BEGIN Material supplied

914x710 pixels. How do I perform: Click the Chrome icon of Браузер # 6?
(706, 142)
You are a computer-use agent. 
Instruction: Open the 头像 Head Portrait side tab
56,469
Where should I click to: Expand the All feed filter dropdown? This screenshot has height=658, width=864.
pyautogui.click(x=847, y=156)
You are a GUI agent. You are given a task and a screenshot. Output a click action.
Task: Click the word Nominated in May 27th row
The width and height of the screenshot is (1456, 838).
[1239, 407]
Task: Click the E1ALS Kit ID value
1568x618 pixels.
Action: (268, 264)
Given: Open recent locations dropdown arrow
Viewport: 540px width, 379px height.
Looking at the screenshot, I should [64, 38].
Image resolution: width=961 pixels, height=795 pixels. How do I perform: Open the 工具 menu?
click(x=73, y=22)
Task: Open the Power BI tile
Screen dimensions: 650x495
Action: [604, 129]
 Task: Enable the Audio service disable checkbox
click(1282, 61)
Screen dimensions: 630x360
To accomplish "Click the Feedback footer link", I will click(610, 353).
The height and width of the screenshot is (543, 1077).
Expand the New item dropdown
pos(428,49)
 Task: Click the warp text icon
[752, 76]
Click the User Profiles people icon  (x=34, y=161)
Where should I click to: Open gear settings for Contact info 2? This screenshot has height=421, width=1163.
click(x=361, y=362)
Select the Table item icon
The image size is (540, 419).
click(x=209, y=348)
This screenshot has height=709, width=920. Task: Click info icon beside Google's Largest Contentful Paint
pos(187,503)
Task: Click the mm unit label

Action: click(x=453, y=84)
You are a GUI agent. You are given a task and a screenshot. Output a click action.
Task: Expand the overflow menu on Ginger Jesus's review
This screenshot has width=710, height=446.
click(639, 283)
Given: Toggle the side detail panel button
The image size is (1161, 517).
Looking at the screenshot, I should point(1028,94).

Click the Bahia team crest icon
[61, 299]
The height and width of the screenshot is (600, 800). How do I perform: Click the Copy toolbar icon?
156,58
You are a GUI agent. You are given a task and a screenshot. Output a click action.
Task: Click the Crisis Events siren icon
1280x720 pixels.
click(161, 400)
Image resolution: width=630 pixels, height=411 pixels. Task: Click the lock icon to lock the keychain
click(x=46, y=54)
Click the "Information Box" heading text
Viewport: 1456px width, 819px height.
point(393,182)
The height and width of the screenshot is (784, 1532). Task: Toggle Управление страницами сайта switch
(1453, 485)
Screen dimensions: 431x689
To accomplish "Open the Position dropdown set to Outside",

END Material supplied

**Task statement**. Please format the records above as a numbered list, covering only the stretch from the line containing "Where should I click to: Expand" through the line containing "click(x=361, y=362)", and leave out any blank lines.

**The answer**.
1. Where should I click to: Expand the All feed filter dropdown? This screenshot has height=658, width=864.
2. pyautogui.click(x=847, y=156)
3. You are a GUI agent. You are given a task and a screenshot. Output a click action.
4. Task: Click the word Nominated in May 27th row
5. The width and height of the screenshot is (1456, 838).
6. [1239, 407]
7. Task: Click the E1ALS Kit ID value
8. 1568x618 pixels.
9. Action: (268, 264)
10. Given: Open recent locations dropdown arrow
11. Viewport: 540px width, 379px height.
12. Looking at the screenshot, I should [64, 38].
13. Image resolution: width=961 pixels, height=795 pixels. How do I perform: Open the 工具 menu?
14. click(x=73, y=22)
15. Task: Open the Power BI tile
16. Screen dimensions: 650x495
17. Action: [604, 129]
18.  Task: Enable the Audio service disable checkbox
19. click(1282, 61)
20. Screen dimensions: 630x360
21. To accomplish "Click the Feedback footer link", I will click(610, 353).
22. The height and width of the screenshot is (543, 1077).
23. Expand the New item dropdown
24. pos(428,49)
25.  Task: Click the warp text icon
26. [752, 76]
27. Click the User Profiles people icon  (x=34, y=161)
28. Where should I click to: Open gear settings for Contact info 2? This screenshot has height=421, width=1163.
29. click(x=361, y=362)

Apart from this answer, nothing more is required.